| Problem requirements |
Return the stretch of the music production piece from "1. Using the" through "the ball rolling.", copied word for word.
____ Document section
Introduction Music production these days has become such a convenience. We can fire up our laptops and lay down any idea that’s in our heads. With all the modern tools available, producers often start and end a project by themselves. This convenience, even though very satisfying, has its set of issues. We often get stuck and feel uninspired. It almost feels like nothing worthy will ever come out of us. Moments like these are unproductive and depressing. Throughout my years of experience as a producer, I’ve come up with multiple ways to overcome this feeling. Most importantly, I follow this advice on a regular basis simply to avoid hitting that wall. It’s an interesting preventive measure in some way. Let’s give this list a crackdown and see what would work for you.

1. Using the same key as one of your favorite songs. Stop and think of the last song you heard that caught your attention. Why did it make you feel good? This simple reflection on a track is enough to get you going on a new track. You’ll wonder how a certain sound was crafted or what production techniques were used to achieve a specific sound. This is often enough to get the inspiration flowing. What I tend to do is to find the key of the track. This can be done by simply Google-ing it or looking it up on Beatport. I secretly always hope to land on a key that I don’t get to work with a lot. Once the key is identified, then it’s all about writing a track in that exact key. With all the infinite decisions we can take during our production process, having one made for us gets the ball rolling.

2. Pick a random key. This is self-explanatory. Pick a random key, ideally one you haven’t used for a long time. The fun part here is to experiment with church modes as well. There’s something unique about the Dorian scale that sounds interesting to me. If you’re not too sure what pitches are part of a scale, simply look it up. Whenever I open a new session, I play around the keyboard and decide on the scale, and start writing. I get into it and a couple of hours in, I have a solid idea. Not everyone is as methodical but using this approach can get you out of a stagnant vibe in most cases.
________
____ Information shown
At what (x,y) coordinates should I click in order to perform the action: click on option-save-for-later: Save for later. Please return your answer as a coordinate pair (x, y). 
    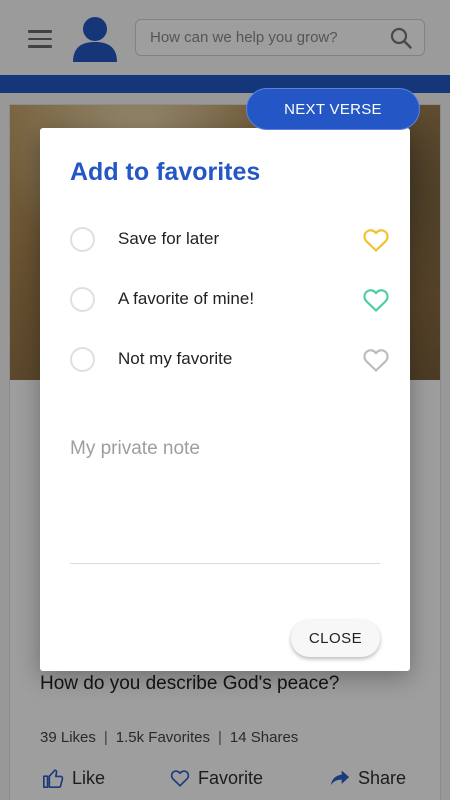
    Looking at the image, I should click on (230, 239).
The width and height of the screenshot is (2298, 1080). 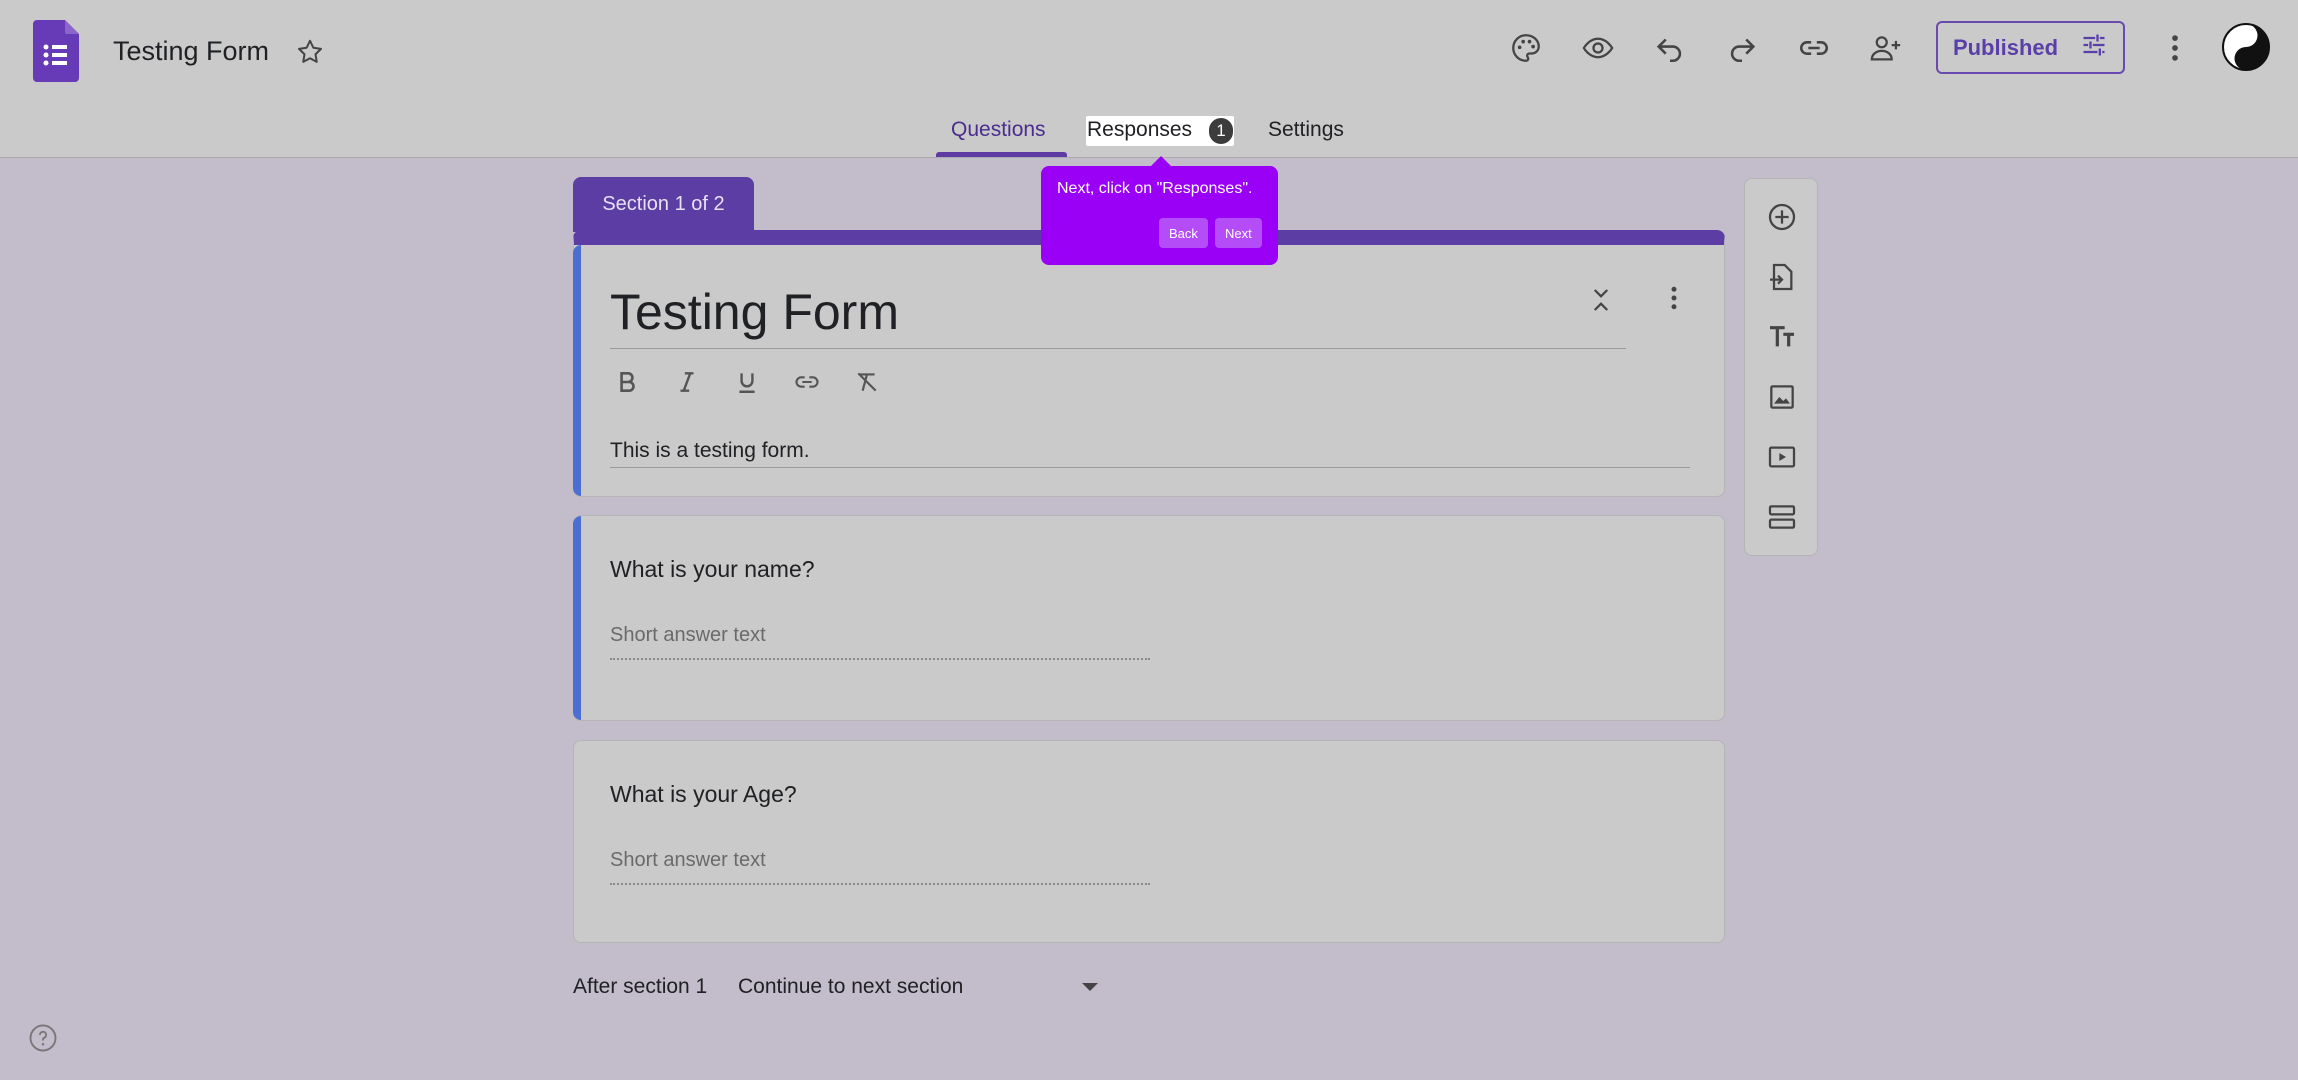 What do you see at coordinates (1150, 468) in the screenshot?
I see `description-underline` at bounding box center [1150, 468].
________
| Response to this task |
1. Using the same key as one of your favorite songs. Stop and think of the last song you heard that caught your attention. Why did it make you feel good? This simple reflection on a track is enough to get you going on a new track. You’ll wonder how a certain sound was crafted or what production techniques were used to achieve a specific sound. This is often enough to get the inspiration flowing. What I tend to do is to find the key of the track. This can be done by simply Google-ing it or looking it up on Beatport. I secretly always hope to land on a key that I don’t get to work with a lot. Once the key is identified, then it’s all about writing a track in that exact key. With all the infinite decisions we can take during our production process, having one made for us gets the ball rolling.